In considering the further questions, whether the decision of the directors of the company to declare and pay the dividend, could and, if so, should, also be declared void, the Court found it to be established, at least at first instance, that the Hastings Bass  principle applied to the decisions of directors, following Hunter v. Senate Support Services [2004] EWHC 1085 (Ch) and Pitt and Another v. Holt and The Commissioners for Her Majesty’s Revenue & Customs [2010] EWHC 45 (Ch). It was submitted, for the applicant, that it could be assumed that the directors of the company, the very object of which was to give effect to the tax saving purposes of the Trust, understood that the company held its assets for the sole purpose of assisting in the fulfilment of that objective. As such, the fiduciary powers held by the directors were to be exercised only for those purposes, and the erroneous exercise of their powers which brought about the declaration and payment to the trustee of the dividend, with its detrimental fiscal consequences, was accordingly unauthorised, and liable to be set aside on Hastings Bass  principles.

By the time the matter came to Court, the dividend had been declared some years earlier, and the records of the company relating to that period were no longer available. There was no evidence available before the Court about what the directors may or may not have had in mind in relation to the erroneous advice or misconceived assumptions arising from it. Therefore, the Court found, on the basis that directors as fiduciaries owed their duties only to their company, there was no ground that allowed the Court to assume that the directors would have had in mind directly the interests of the Trust or its beneficiaries. In the absence of available evidence as to the directors’ state of mind, there could be no basis for concluding that the directors’ belief was itself erroneous, and the practical reality of the directors’ status being no more than nominees of the trustee, did not permit the Court to overlook the legal obligation placed on directors to act independently on behalf of the company of which they are fiduciaries.

With regard to the submission for the applicant that the entirety of the transaction was in substance to be regarded as the action of the trustee, the Court said that it would be a contradiction in terms to hold that the decisions of directors who are mere nominees and acting merely on the directions of their principal, could be set aside on Hastings Bass  principles, which require that the decision in question is attributable to the fiduciary decision maker and to no one else.

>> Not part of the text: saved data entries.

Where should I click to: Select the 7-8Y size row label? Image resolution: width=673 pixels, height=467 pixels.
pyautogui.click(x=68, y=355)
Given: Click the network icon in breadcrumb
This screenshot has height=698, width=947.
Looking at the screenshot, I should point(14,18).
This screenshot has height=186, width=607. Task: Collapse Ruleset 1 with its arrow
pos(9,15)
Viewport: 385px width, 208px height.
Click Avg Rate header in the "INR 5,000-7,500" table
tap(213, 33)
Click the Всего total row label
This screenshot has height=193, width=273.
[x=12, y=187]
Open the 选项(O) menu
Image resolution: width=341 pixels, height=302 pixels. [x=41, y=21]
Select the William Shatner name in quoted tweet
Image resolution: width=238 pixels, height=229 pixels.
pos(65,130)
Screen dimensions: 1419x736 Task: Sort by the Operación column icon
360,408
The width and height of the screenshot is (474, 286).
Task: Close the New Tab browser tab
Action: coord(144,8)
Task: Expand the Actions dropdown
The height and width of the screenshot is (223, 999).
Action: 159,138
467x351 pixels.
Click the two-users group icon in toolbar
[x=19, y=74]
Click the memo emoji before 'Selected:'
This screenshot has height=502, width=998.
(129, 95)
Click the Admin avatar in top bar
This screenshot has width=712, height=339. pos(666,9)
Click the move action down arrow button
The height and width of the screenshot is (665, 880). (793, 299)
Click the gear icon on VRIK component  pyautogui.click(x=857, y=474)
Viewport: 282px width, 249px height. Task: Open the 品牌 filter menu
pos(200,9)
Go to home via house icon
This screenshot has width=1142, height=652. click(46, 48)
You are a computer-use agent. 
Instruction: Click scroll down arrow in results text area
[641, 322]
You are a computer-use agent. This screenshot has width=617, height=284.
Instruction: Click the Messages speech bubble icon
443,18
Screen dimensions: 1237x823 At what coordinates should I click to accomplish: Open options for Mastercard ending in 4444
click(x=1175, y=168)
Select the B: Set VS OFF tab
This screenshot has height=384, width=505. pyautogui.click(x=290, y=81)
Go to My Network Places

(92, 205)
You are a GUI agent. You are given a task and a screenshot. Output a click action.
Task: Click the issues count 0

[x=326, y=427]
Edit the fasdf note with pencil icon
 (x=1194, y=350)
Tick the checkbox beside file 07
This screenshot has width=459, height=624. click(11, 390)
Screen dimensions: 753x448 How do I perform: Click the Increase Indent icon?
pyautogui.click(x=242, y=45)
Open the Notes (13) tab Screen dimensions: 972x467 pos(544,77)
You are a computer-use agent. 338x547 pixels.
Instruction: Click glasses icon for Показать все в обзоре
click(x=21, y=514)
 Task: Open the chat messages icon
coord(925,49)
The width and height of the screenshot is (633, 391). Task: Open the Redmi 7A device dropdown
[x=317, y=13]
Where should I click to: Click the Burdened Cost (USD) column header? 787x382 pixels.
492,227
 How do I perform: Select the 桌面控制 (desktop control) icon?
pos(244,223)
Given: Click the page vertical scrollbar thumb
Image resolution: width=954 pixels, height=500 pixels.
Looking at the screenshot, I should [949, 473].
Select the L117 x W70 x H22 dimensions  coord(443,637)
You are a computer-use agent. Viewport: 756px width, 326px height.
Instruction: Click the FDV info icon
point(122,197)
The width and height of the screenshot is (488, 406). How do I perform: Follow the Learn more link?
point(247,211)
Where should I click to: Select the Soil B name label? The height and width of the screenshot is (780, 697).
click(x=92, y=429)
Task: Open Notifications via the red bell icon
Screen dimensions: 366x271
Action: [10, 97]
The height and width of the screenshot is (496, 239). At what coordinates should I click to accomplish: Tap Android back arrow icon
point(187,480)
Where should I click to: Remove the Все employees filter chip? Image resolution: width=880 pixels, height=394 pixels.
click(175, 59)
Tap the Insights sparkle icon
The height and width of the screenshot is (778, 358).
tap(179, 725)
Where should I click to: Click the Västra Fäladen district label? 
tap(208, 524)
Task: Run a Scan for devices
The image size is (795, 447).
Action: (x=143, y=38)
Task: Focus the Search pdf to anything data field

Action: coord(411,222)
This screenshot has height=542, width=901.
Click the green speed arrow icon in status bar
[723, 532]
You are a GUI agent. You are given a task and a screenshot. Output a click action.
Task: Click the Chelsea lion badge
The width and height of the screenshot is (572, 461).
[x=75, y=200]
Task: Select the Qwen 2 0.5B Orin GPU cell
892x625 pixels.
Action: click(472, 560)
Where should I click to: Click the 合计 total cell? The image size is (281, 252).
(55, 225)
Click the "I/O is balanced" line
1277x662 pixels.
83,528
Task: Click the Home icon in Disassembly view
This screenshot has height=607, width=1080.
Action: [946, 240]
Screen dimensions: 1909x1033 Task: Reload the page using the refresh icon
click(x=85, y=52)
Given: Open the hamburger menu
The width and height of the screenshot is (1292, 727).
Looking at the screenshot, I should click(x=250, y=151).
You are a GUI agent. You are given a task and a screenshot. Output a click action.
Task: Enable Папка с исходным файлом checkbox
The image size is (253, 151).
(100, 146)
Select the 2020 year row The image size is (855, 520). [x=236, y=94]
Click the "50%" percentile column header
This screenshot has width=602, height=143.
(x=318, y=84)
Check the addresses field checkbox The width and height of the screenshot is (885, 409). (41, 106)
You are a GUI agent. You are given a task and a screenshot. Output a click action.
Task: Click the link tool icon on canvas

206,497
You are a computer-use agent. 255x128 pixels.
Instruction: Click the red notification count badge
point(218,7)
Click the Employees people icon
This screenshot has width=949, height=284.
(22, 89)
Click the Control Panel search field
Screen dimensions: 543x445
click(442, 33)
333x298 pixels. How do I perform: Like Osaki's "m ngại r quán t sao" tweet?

The Court accordingly declared that the decision of the trustee, in procuring the declaration and payment of the dividend and deciding to receive it, was void. The Court declined to make the further declaration sought, that the decision of the directors themselves to resolve to pay the dividend, and the act of the company in paying the dividend, were also void on Hastings Bass  principles.

Comment

Interestingly, it is clear from the Judgment that, had there been evidence as to the intentions and state of mind of the directors of the company, sufficient to attract the Hastings Bass  principle, the Court would have been prepared to make the further declaration sought.